Copy the items below verbatim, from the line containing "Click the search magnifier icon in Cari Aset" through the end of the items. Omit the pictures from your answer.

--- Begin Task inputs ---

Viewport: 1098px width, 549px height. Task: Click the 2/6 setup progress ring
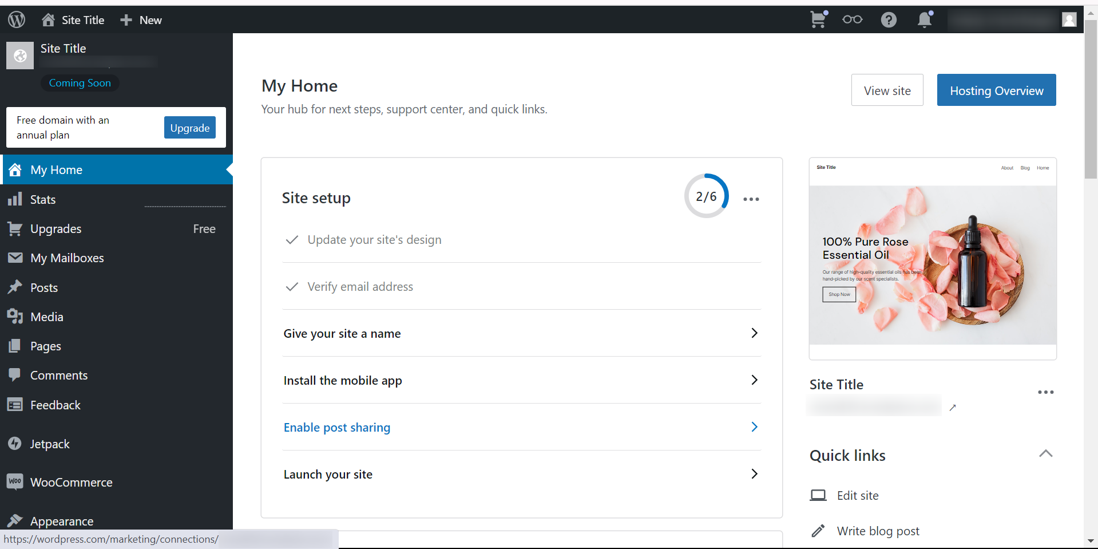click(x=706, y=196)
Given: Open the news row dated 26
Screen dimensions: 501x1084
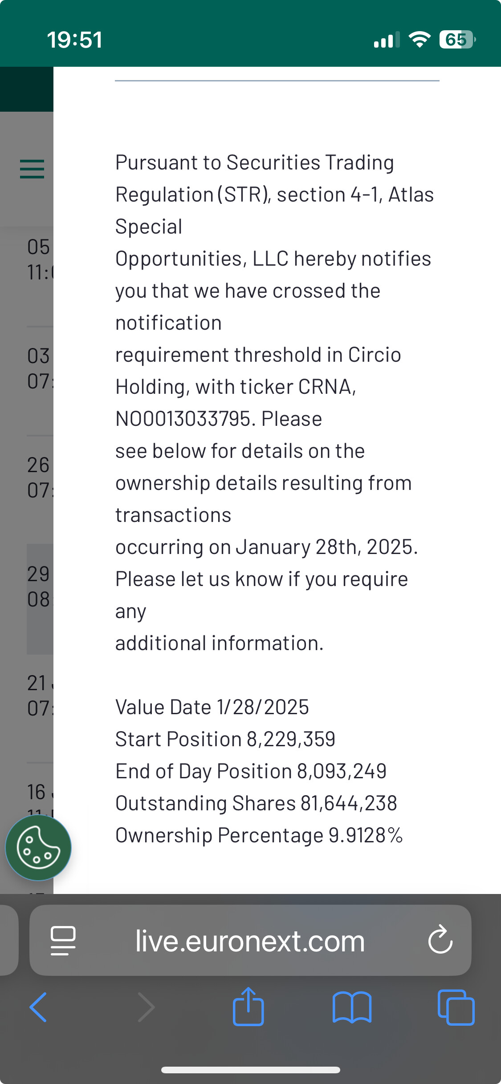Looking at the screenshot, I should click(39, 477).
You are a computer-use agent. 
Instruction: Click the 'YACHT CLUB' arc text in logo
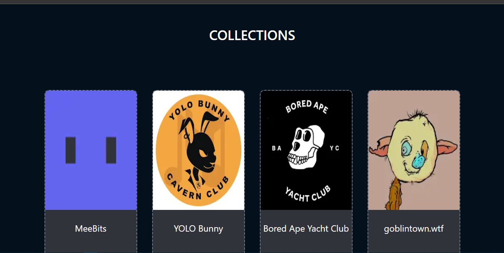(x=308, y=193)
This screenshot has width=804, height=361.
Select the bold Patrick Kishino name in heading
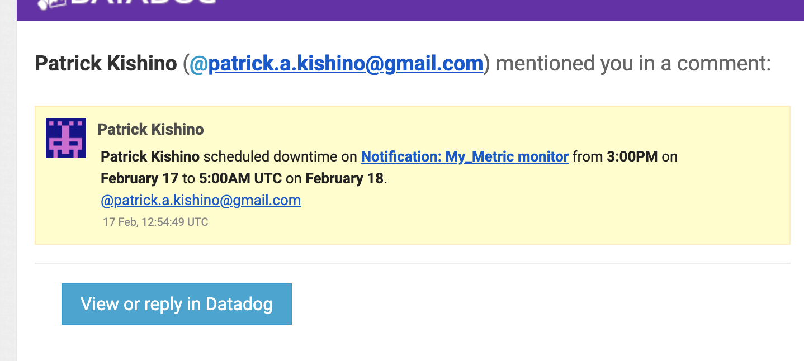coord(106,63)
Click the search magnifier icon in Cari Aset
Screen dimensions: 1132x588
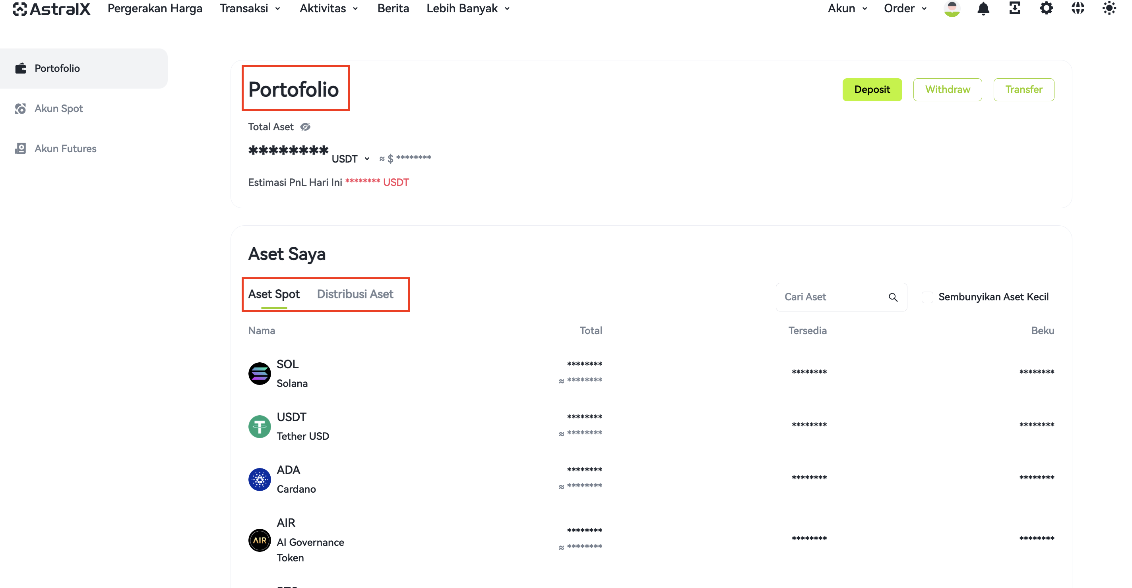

--- End Task inputs ---

## Result of this task
Click the search magnifier icon in Cari Aset
Screen dimensions: 1132x588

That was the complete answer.